Work instructions – State how many lines of the records contain the word "screenshot", giving only the number.

== Material provided ==

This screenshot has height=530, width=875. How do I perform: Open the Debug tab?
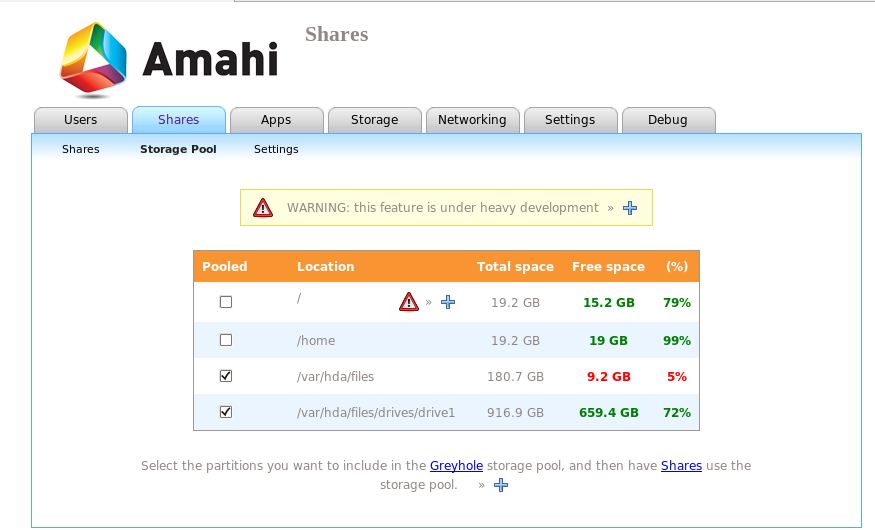[668, 120]
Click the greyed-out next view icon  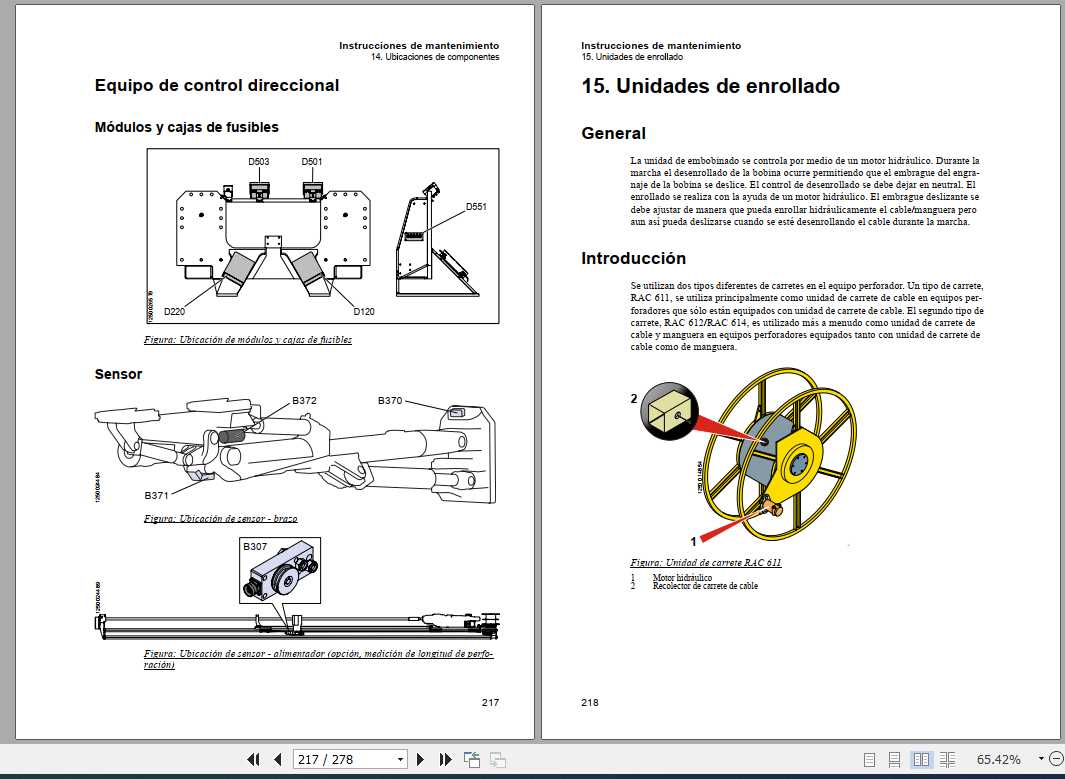(x=497, y=760)
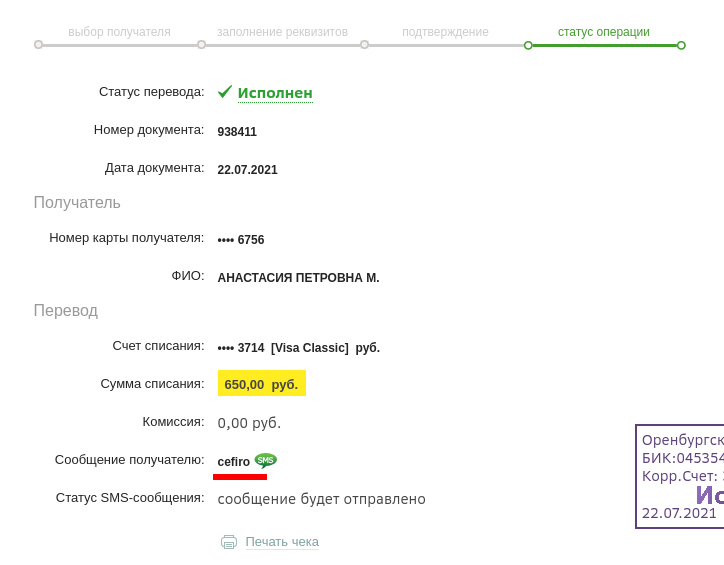Click the document number 938411
The height and width of the screenshot is (565, 724).
click(x=237, y=132)
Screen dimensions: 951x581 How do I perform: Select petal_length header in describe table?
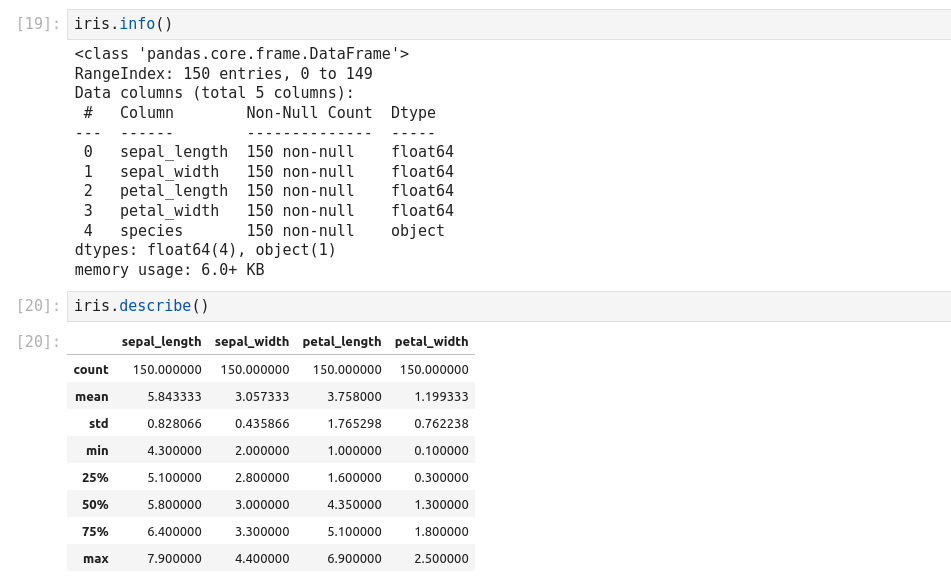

===

Response to the task – 2